Figure 5: Graphical result of BepiPred prediction for linear B-cell epitopes. Yellow color denotes positive score for linear B-cell epitopes. Linear black lines denote the approximate position of the 11 predicted linear epitopes. Linear green lines denote the approximate position of the predicted linear epitopes in domain 4.
3.4. Specificity of Predicted Immunogenic Epitopes

In terms of antibody recognition, changing one amino acid in an antibody epitope can dramatically decrease the antigen-antibody interaction [34]. Four of the 11 predicted epitopes have greater than 80% amino acid identity to ivanolysin O (Table 2). Of the four potentially antigenic B-cell epitopes with high amino acid identity to ivanolysin O, two of them (epitopes 6 and 10) only differ by one amino acid (Table 2). None of the predicted antigenic epitopes were identical to ivanolysin O amino acid sequences, the closest homolog of LLO.
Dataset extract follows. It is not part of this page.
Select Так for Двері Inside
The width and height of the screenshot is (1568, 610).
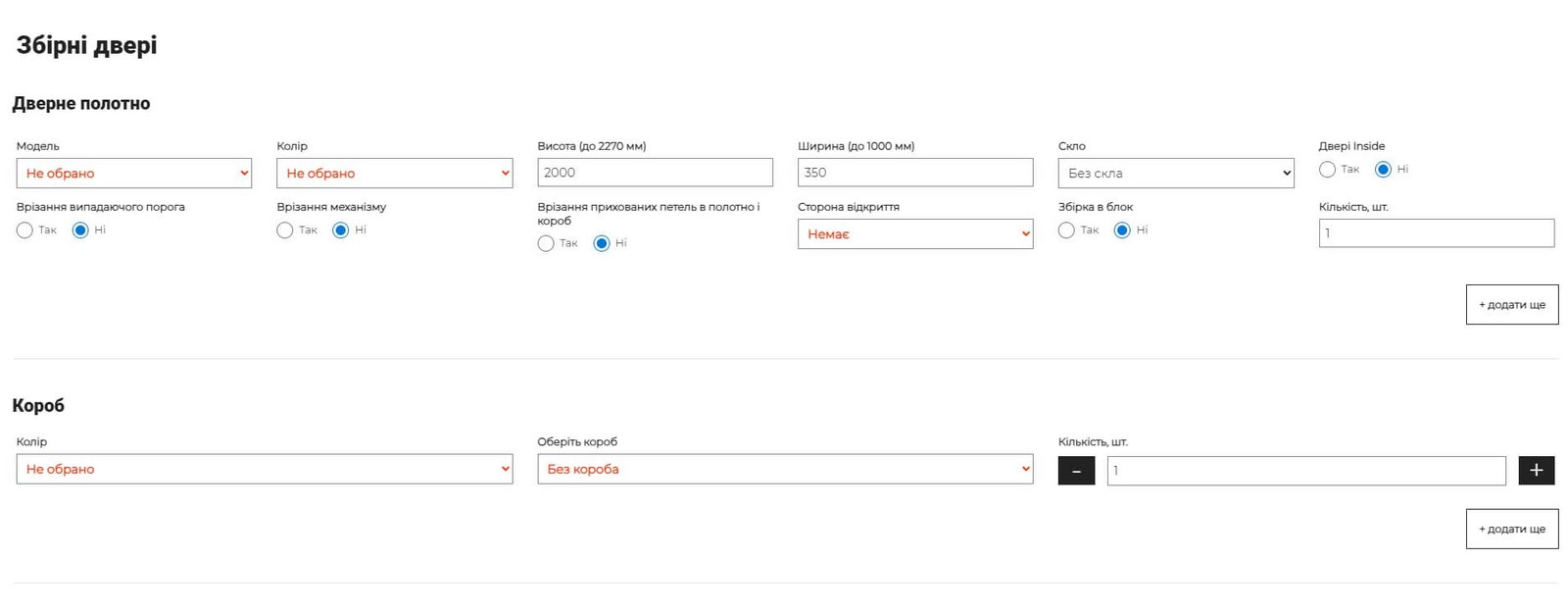pyautogui.click(x=1327, y=170)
Table 2: Comparison of epitope conservancy between LLO (L. monocytogenes) and ivanolysin O (L. ivanovii). All epitopes were 16 amino acids in length.
3.5. Epitopes in LLO Exhibit Immunogenic Properties

Immunogenic epitopes are accessible on the protein surface, located in flexible regions, and often overlap [35]. Our predicted linear immunogenic epitopes of LLO are located in protein regions that are predicted to be accessible (Figures 4 and 5) and flexible (Figure 7). In addition, two different sets of epitopes overlap in domain 4 (Figures 1 and 5), implying that domain 4 may be immunodominant.

4. Discussion

In some instances, when a protein has multiple overlapping B-cell epitopes it is referred to as immunodominant [35]. We predicted 11 antibody epitopes in LLO. Specifically, domain 4 had five of the 11 predicted antibody epitopes, in LLO. Two sets of epitopes were predicted to overlap (Figures 1 and 6). These data imply that domain 4 may be immunodominant. Based on the predicted three-dimensional structure of LLO (Figure 2), this is highly plausible as the linear epitopes in domain 4 are predicted to be accessible and hydrophilic (Figures 4 and 8).

Figure 6: Three-dimensional representation of predicted discontinuous B-cell epitopes. (a) LLO with orientation rotated 90° to the left and enlarged to highlight discontinuous epitope in domain 4 representing amino acids 422–431 (red), 458–462 (green), 480–492 (blue), 494–496 (blue), 510-511 (magenta), 513–516 (aqua), and 521 (yellow); (b) LLO with orientation rotated 30° towards the bottom and enlarged to highlight discontinuous epitope in domain 1 representing amino acids A196 (blue), Y197 (red), and R378 (aqua); (C) LLO with orientation rotated 90° to the left and enlarged to highlight discontinuous epitope in domain 4 representing amino acids N432 (in magenta), and 453–456 (green).
Figure 7: Graphical result of the Karplus and Schulz flexibility prediction for linear B-cell epitopes in LLO. Yellow peaks denote positive score for flexibility throughout the primary amino acid sequence of LLO B-cell epitopes. Linear black lines denote the approximate position of the 11 linear epitopes predicted via BepiPred, ABCPred, and COBEPro. Linear green lines denote the approximate position of the predicted linear epitopes in domain 4.
Figure 8: Graphical result of Parker hydrophilicity prediction for linear B-cell epitopes in domain 4 of LLO.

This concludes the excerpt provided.